Somatic mutations of WNT/wingless signaling pathway components in primitive neuroectodermal tumors.

Abstract

Primitive neuroectodermal tumors (PNETs) represent the most frequent malignant brain tumors in childhood. The majority of these neoplasms occur in the cerebellum and are classified as medulloblastomas (MB). Most PNETs develop sporadically; however, their incidence is highly elevated in patients carrying germline APC gene mutations. The APC gene encodes a central component of the WNT/wingless developmental signaling pathway. It regulates the levels of cytoplasmic beta-catenin protein that plays a central role in neural development and cell proliferation. We analyzed 87 sporadic PNETs and 10 PNET cell lines for mutations of the APC gene and beta-catenin (CTNNB1) gene using single strand conformational polymorphism (SSCP) and sequencing analysis.
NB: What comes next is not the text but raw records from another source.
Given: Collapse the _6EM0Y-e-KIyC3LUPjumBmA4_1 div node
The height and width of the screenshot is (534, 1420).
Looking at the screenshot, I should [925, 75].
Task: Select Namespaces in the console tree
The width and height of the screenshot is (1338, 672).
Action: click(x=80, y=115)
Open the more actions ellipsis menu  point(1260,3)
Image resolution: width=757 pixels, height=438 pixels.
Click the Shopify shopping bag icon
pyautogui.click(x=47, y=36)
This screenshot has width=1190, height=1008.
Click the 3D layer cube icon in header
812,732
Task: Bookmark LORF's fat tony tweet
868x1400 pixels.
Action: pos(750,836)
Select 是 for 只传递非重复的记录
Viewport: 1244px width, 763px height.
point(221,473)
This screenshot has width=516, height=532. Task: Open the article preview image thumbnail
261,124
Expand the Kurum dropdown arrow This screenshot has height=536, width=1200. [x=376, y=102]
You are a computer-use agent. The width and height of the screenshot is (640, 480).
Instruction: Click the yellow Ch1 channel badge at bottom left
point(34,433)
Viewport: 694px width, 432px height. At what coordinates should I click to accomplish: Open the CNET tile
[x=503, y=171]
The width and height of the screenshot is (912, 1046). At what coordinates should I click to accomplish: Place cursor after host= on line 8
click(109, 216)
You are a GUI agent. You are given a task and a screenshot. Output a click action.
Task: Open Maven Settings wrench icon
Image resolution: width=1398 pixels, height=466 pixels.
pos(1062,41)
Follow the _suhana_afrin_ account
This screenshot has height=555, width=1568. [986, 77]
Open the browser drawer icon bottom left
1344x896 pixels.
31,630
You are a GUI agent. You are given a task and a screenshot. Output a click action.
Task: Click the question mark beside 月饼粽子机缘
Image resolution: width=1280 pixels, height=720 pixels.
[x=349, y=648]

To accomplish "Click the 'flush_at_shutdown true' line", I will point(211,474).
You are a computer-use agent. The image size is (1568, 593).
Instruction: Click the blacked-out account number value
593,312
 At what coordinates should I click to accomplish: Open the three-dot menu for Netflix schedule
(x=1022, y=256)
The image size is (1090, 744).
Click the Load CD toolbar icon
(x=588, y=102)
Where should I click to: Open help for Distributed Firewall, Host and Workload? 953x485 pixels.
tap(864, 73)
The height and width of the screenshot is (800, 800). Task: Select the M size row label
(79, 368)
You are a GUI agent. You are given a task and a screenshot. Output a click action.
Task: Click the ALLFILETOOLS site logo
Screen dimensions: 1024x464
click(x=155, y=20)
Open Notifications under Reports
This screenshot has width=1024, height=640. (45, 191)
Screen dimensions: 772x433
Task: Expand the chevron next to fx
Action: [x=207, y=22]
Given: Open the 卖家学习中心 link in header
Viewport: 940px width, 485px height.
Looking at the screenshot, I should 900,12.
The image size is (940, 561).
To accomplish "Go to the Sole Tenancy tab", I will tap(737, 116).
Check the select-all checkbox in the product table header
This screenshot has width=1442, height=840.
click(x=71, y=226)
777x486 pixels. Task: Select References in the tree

We examined the mutation cluster region of APC (codons 1255--1641) for germline variants and somatic mutations. The medulloblastoma cell line MHH-MED-2 carried a Glu1317Gln missense germline variant and a sporadic MB sample showed a somatic Pro1319Leu substitution. Mutational analysis of exon 3 of CTNNB1 uncovered 4 PNETs (4.8%) with somatic missense mutations. These mutations caused amino acid substitutions in 3 of 80 medulloblastomas (Ser33Phe, Ser33Cys and Ser37Cys) and 1 of 4 supratentorial PNETs (Gly34Val). All mutations affected GSK-3 beta phosphorylation sites of the degradation targeting box of beta-catenin and resulted in nuclear beta-catenin protein accumulation. Deletions of CTNNB1 were not detected by PCR amplification with primers spanning exons 1--5. Our data indicate that inappropriate activation of the WNT/wingless signaling pathway by mutations of its components may contribute to the pathogenesis of a subset of PNETs.